**Source material**
╭──

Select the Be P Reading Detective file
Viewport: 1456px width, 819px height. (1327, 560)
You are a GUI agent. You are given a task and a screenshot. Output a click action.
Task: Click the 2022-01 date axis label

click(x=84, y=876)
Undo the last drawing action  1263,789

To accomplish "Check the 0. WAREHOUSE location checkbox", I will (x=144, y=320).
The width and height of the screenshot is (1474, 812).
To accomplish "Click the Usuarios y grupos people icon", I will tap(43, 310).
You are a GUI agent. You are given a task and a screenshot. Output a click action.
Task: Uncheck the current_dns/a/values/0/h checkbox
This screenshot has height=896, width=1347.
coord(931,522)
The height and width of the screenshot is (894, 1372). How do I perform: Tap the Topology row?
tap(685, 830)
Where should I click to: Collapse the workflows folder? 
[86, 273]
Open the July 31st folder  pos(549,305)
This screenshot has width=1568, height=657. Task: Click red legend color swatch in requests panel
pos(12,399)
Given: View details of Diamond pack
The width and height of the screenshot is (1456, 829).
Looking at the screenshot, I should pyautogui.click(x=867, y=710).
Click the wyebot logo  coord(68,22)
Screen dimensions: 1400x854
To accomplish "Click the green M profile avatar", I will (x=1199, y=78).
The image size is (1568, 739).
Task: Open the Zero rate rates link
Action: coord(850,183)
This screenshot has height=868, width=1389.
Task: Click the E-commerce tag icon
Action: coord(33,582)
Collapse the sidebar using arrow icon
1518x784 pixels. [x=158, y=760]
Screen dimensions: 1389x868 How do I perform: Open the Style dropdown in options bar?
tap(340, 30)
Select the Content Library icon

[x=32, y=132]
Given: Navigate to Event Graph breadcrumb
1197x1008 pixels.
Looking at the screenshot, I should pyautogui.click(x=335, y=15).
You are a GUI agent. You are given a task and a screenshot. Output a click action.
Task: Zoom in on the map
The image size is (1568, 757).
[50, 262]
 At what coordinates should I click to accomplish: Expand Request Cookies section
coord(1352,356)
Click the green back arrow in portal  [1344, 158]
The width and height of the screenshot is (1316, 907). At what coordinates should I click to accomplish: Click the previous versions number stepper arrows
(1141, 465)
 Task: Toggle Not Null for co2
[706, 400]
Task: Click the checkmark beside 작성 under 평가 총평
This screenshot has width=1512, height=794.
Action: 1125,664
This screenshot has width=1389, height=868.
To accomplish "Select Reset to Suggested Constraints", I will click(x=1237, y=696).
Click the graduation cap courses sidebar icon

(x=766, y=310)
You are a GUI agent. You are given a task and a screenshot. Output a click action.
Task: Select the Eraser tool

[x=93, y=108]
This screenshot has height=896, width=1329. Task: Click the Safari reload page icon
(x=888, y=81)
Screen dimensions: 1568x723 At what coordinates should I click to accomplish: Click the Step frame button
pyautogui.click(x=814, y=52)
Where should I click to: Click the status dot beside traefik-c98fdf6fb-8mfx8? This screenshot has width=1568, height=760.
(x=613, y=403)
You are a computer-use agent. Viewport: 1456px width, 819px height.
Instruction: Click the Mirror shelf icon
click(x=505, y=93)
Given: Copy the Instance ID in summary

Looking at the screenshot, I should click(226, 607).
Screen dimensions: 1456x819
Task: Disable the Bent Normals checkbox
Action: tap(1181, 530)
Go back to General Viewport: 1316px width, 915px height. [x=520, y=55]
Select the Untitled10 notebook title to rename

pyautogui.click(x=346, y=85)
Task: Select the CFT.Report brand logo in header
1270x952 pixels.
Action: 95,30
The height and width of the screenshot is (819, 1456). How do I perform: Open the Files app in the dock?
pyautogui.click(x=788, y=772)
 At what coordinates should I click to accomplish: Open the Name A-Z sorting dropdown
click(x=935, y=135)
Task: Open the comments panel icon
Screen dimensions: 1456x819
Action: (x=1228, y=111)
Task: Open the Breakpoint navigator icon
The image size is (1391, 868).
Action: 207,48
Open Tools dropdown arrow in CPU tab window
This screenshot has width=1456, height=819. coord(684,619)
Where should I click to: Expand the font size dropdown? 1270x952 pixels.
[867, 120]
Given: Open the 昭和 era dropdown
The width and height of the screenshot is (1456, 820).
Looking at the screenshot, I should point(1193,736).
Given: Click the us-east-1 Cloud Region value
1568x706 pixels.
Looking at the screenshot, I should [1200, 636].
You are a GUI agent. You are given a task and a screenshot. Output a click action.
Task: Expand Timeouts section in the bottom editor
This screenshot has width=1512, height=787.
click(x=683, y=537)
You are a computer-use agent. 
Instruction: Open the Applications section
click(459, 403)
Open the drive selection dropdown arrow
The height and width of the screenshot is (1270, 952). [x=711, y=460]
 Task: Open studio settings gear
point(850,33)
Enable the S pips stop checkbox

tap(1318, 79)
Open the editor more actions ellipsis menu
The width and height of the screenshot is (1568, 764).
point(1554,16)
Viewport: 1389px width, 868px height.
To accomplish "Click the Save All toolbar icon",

╰──

**What is expected**
Extract all the material, leaving every line as it is.

**Problem solution**
Select the Be P Reading Detective file
Viewport: 1456px width, 819px height. (1327, 560)
You are a GUI agent. You are given a task and a screenshot. Output a click action.
Task: Click the 2022-01 date axis label

click(x=84, y=876)
Undo the last drawing action  1263,789

To accomplish "Check the 0. WAREHOUSE location checkbox", I will (x=144, y=320).
The width and height of the screenshot is (1474, 812).
To accomplish "Click the Usuarios y grupos people icon", I will tap(43, 310).
You are a GUI agent. You are given a task and a screenshot. Output a click action.
Task: Uncheck the current_dns/a/values/0/h checkbox
This screenshot has height=896, width=1347.
coord(931,522)
The height and width of the screenshot is (894, 1372). How do I perform: Tap the Topology row?
tap(685, 830)
Where should I click to: Collapse the workflows folder? 
[86, 273]
Open the July 31st folder  pos(549,305)
This screenshot has width=1568, height=657. Task: Click red legend color swatch in requests panel
pos(12,399)
Given: View details of Diamond pack
The width and height of the screenshot is (1456, 829).
Looking at the screenshot, I should pyautogui.click(x=867, y=710).
Click the wyebot logo  coord(68,22)
Screen dimensions: 1400x854
To accomplish "Click the green M profile avatar", I will (x=1199, y=78).
The image size is (1568, 739).
Task: Open the Zero rate rates link
Action: coord(850,183)
This screenshot has height=868, width=1389.
Task: Click the E-commerce tag icon
Action: coord(33,582)
Collapse the sidebar using arrow icon
1518x784 pixels. [x=158, y=760]
Screen dimensions: 1389x868 How do I perform: Open the Style dropdown in options bar?
tap(340, 30)
Select the Content Library icon

[x=32, y=132]
Given: Navigate to Event Graph breadcrumb
1197x1008 pixels.
Looking at the screenshot, I should pyautogui.click(x=335, y=15).
You are a GUI agent. You are given a task and a screenshot. Output a click action.
Task: Zoom in on the map
The image size is (1568, 757).
[50, 262]
 At what coordinates should I click to accomplish: Expand Request Cookies section
coord(1352,356)
Click the green back arrow in portal  [1344, 158]
The width and height of the screenshot is (1316, 907). At what coordinates should I click to accomplish: Click the previous versions number stepper arrows
(1141, 465)
 Task: Toggle Not Null for co2
[706, 400]
Task: Click the checkmark beside 작성 under 평가 총평
This screenshot has width=1512, height=794.
Action: 1125,664
This screenshot has width=1389, height=868.
To accomplish "Select Reset to Suggested Constraints", I will click(x=1237, y=696).
Click the graduation cap courses sidebar icon

(x=766, y=310)
You are a GUI agent. You are given a task and a screenshot. Output a click action.
Task: Select the Eraser tool

[x=93, y=108]
This screenshot has height=896, width=1329. Task: Click the Safari reload page icon
(x=888, y=81)
Screen dimensions: 1568x723 At what coordinates should I click to accomplish: Click the Step frame button
pyautogui.click(x=814, y=52)
Where should I click to: Click the status dot beside traefik-c98fdf6fb-8mfx8? This screenshot has width=1568, height=760.
(x=613, y=403)
You are a computer-use agent. Viewport: 1456px width, 819px height.
Instruction: Click the Mirror shelf icon
click(x=505, y=93)
Given: Copy the Instance ID in summary

Looking at the screenshot, I should click(226, 607).
Screen dimensions: 1456x819
Task: Disable the Bent Normals checkbox
Action: tap(1181, 530)
Go back to General Viewport: 1316px width, 915px height. [x=520, y=55]
Select the Untitled10 notebook title to rename

pyautogui.click(x=346, y=85)
Task: Select the CFT.Report brand logo in header
1270x952 pixels.
Action: 95,30
The height and width of the screenshot is (819, 1456). How do I perform: Open the Files app in the dock?
pyautogui.click(x=788, y=772)
 At what coordinates should I click to accomplish: Open the Name A-Z sorting dropdown
click(x=935, y=135)
Task: Open the comments panel icon
Screen dimensions: 1456x819
Action: (x=1228, y=111)
Task: Open the Breakpoint navigator icon
The image size is (1391, 868).
Action: 207,48
Open Tools dropdown arrow in CPU tab window
This screenshot has width=1456, height=819. coord(684,619)
Where should I click to: Expand the font size dropdown? 1270x952 pixels.
[867, 120]
Given: Open the 昭和 era dropdown
The width and height of the screenshot is (1456, 820).
Looking at the screenshot, I should point(1193,736).
Given: Click the us-east-1 Cloud Region value
1568x706 pixels.
Looking at the screenshot, I should [1200, 636].
You are a GUI agent. You are given a task and a screenshot. Output a click action.
Task: Expand Timeouts section in the bottom editor
This screenshot has width=1512, height=787.
click(x=683, y=537)
You are a computer-use agent. 
Instruction: Open the Applications section
click(459, 403)
Open the drive selection dropdown arrow
The height and width of the screenshot is (1270, 952). [x=711, y=460]
 Task: Open studio settings gear
point(850,33)
Enable the S pips stop checkbox

tap(1318, 79)
Open the editor more actions ellipsis menu
The width and height of the screenshot is (1568, 764).
point(1554,16)
Viewport: 1389px width, 868px height.
To accomplish "Click the Save All toolbar icon",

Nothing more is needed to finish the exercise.